THE PROBLEM » Give again only what runs from the line with "The width and" to the final line of the entries below, exactly as written and without pictures.

________________

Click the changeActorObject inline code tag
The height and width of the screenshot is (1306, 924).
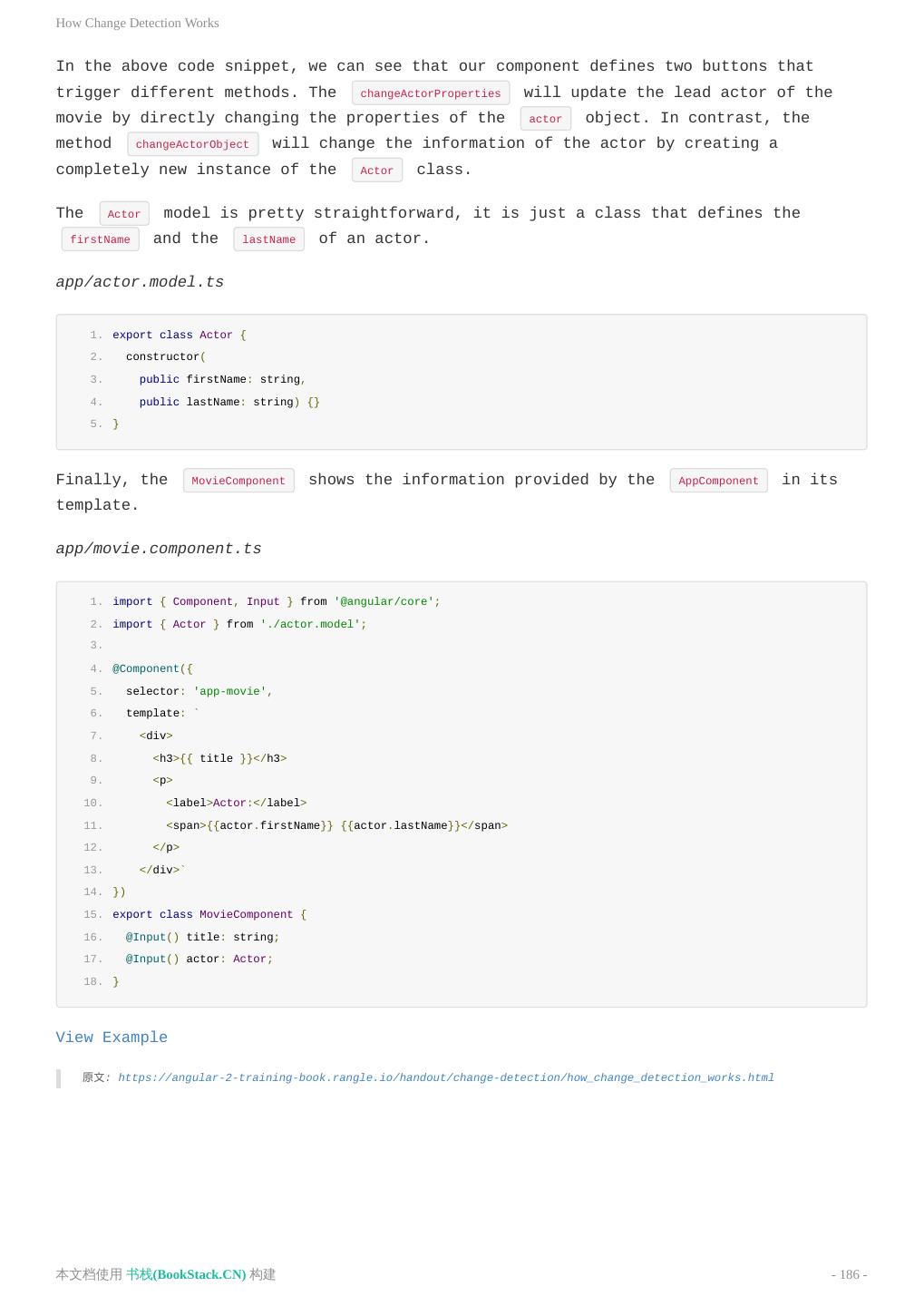click(192, 144)
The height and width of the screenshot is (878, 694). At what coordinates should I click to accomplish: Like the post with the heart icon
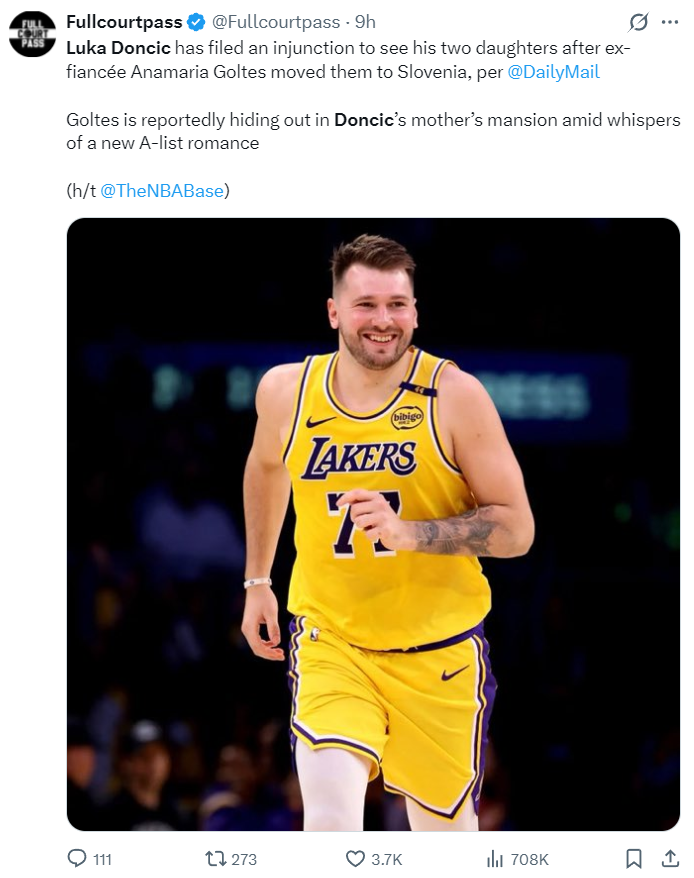click(x=355, y=859)
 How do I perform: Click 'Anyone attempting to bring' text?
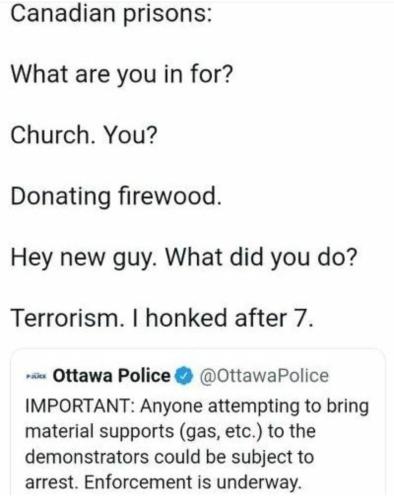click(254, 407)
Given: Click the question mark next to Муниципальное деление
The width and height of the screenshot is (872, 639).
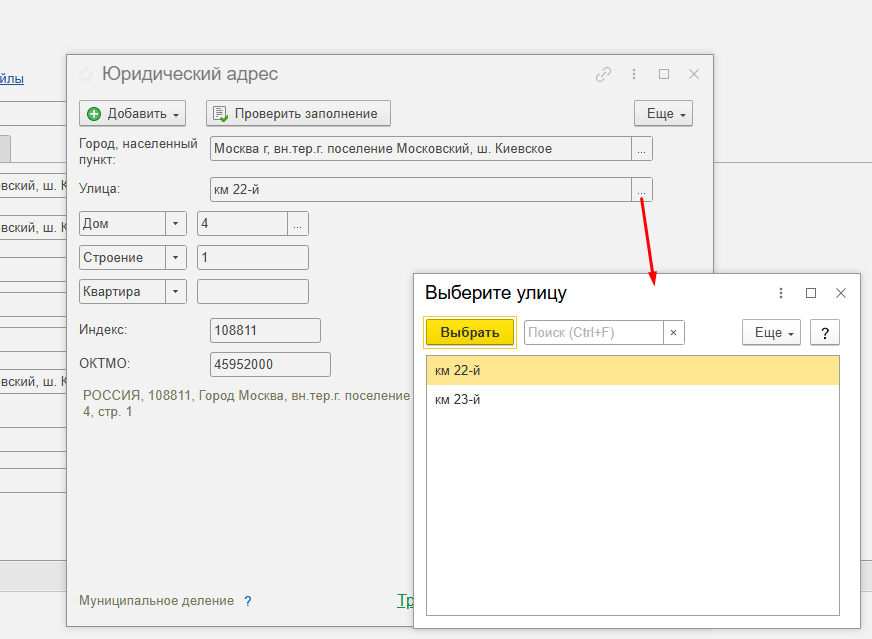Looking at the screenshot, I should click(248, 601).
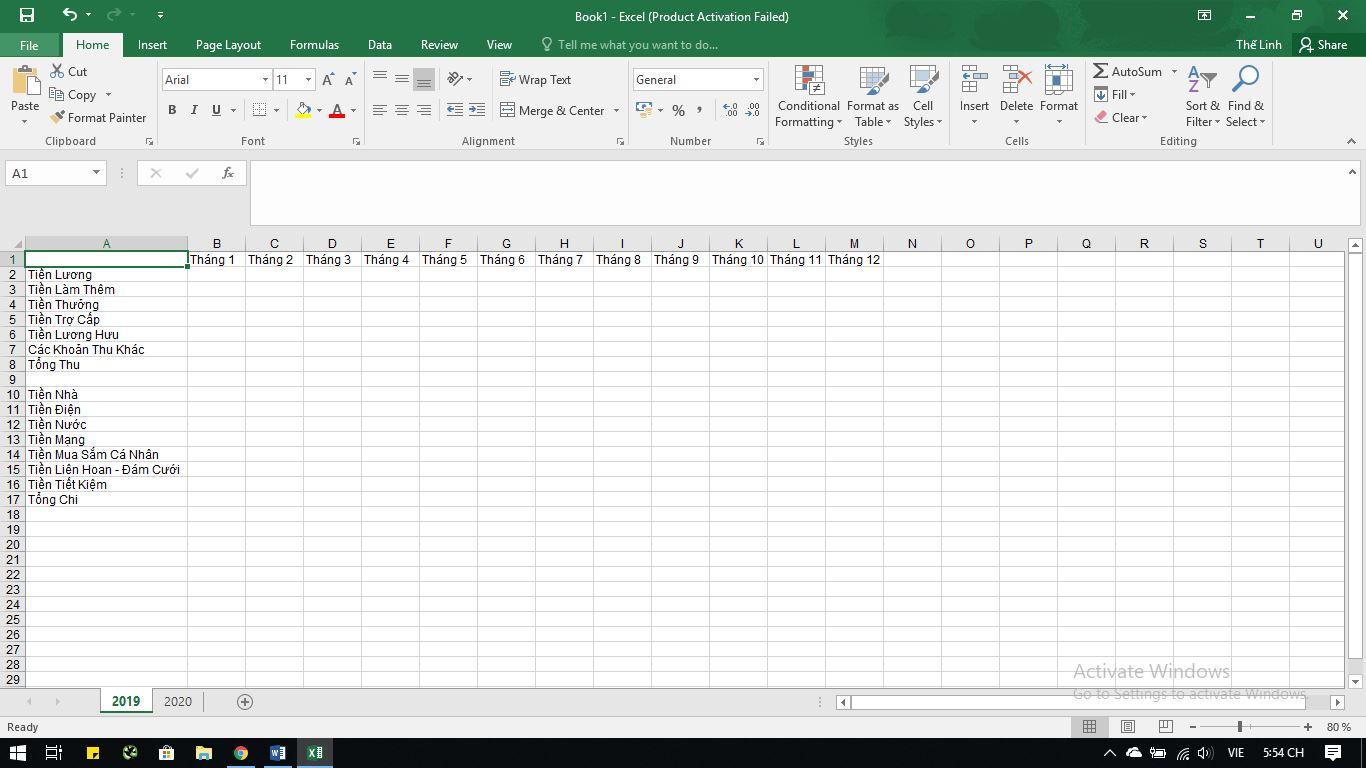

________________

EXPECTED OUTPUT »
The width and height of the screenshot is (872, 639).
Looking at the screenshot, I should click(248, 601).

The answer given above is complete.